▶ Stored records:
**********
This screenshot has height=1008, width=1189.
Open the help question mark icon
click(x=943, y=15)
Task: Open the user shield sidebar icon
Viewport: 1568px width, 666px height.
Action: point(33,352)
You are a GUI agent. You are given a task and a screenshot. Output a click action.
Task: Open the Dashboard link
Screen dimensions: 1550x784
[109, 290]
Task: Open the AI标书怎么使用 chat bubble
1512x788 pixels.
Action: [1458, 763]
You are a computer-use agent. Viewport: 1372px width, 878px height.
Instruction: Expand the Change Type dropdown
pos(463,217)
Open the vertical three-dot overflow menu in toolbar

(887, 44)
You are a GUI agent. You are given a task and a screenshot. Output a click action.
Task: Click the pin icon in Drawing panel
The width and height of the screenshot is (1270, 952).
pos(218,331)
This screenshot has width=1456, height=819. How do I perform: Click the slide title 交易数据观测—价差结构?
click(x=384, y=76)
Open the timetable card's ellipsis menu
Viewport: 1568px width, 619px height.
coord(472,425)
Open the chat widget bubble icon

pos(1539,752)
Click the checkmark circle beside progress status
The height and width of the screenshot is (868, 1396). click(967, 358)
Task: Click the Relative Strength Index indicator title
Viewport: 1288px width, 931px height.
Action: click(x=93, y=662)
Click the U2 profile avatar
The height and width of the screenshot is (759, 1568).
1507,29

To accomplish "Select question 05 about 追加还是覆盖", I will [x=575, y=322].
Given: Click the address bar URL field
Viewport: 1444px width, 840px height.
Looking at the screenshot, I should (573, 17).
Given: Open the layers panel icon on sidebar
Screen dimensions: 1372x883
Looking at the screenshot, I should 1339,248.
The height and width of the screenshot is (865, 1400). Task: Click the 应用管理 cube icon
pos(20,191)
**********
▶ EXERCISE GOAL: Each line in the records above that contains the word "sidebar" must be copied.

▶ SOLUTION FOR THIS TASK:
Task: Open the user shield sidebar icon
Given: Open the layers panel icon on sidebar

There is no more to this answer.